In a video call, retired judge Giovanni Bonello said the new law would open the door to “abortion on demand”.
Women, doctors and nurses were already protected by the law in its current guise, he argued.
“No nurse, no doctor, or woman was taken to court because the pregnancy was terminated to safeguard the mothers life,” Bonello said.
Speaking on behalf of I See Life Group, Maria Formosa said they were there to speak up for the unborn.
“With an abortion you always lose a life,” she said.
“We know there are women who suffer from many problems, health and social problems, but abortion is not the answer. The answer is to provide the right support.”
Life Network Foundation leader and demonstration organiser Miriam Sciberras wrapped up the speeches.
“Nights away from Christmas, this amendment has come up, to kill a baby, without any form of discussion,” she said.
The amendments presented by the government were full of “vague” and “unclear” words, she said, and made no mention of the life of the unborn.
“This is not a door or window to abortion, but a runway to abortion,” she said. “We safeguard so many minorities, so many laws to protect animals, the environment, laws protect turtle eggs- but we don’t support the life in a womb?”
Sciberras asked whether the law was being rushed through parliament because Andrea Prudente, the woman whose predicament spurred lawmakers to draft the amendments, was now suing the government.
She called for MPs to represent the people’s concerns and said the Life Network Foundation would consider taking legal action should the amendments be forced through parliament.
Sciberras also announced that the Foundation would be holding a vigil on Wednesday, December 7 at 6pm in front of Parliament. Anyone attending should bring red candles, she said.
Why are demonstrators protesting?
A bill that will make abortion legal when a pregnant woman’s life is at risk or her health is in “grave jeopardy” is currently being discussed in parliament.
The amendments, first announced last month, are intended to free doctors and pregnant women from the threat of criminal prosecution if a pregnancy is terminated for health-related reasons.
Malta is the only EU country that has a total ban on abortion and under Malta’s criminal code, anyone who seeks or helps with an abortion can be sentenced from 18 months to three years in prison.
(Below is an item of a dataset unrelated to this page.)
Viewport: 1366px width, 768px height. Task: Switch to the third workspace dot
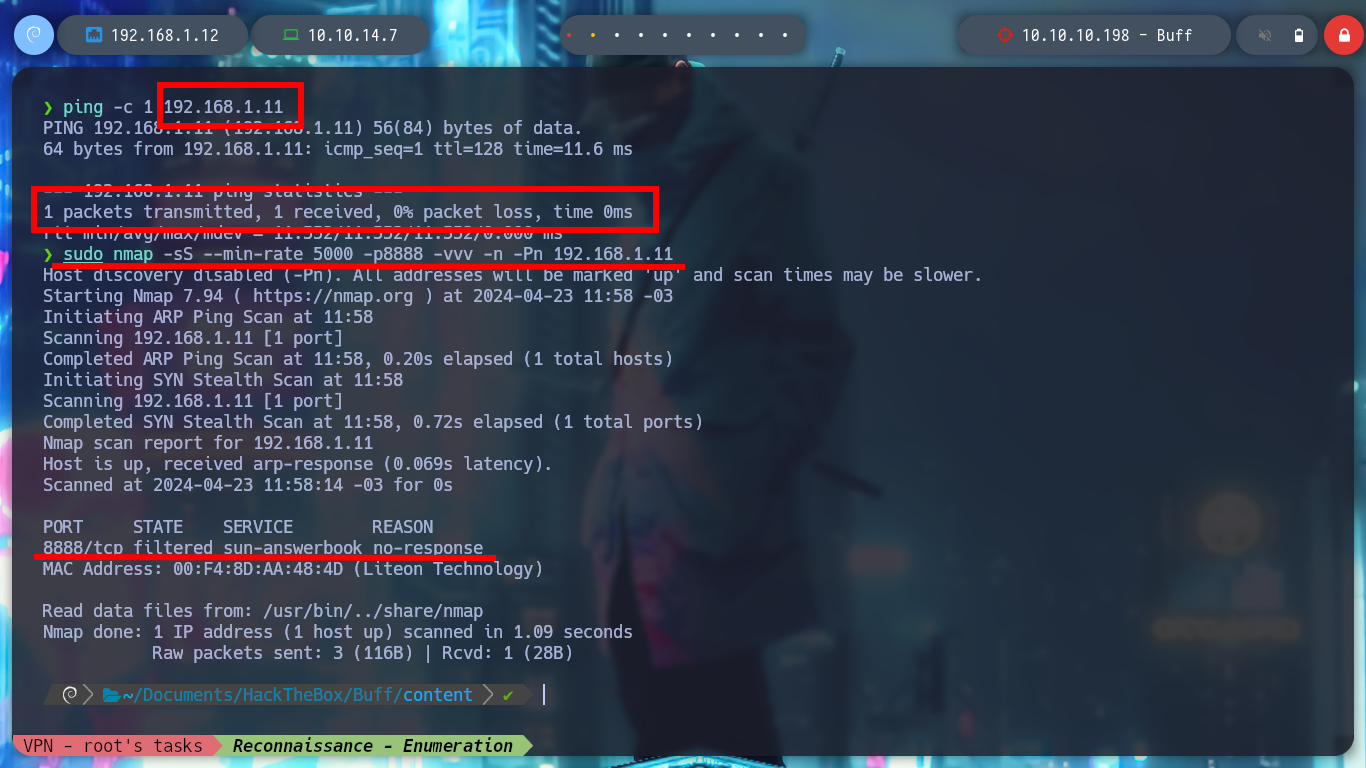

Prime Minister Robert Abela has said that individual doctors will be responsible for deciding when a woman’s health or life is in “grave jeopardy.”
While the government has argued that the amendments are intended to protect doctors and mothers in extreme – and rare- cases, critics say the wording of the amendments is so vague that it will lead to abortion being introduced into law.
They say the government is rushing through the legal changes with no public discussion and worry that the amendments’ wording would make it possible to get an abortion for trivial reasons or based on a mental health diagnosis.
Along with the pro-life movement, the Church and the Opposition oppose the reform. Another 44 organisations, over 80 academics, and 450 doctors also oppose the legal changes proposed by the government.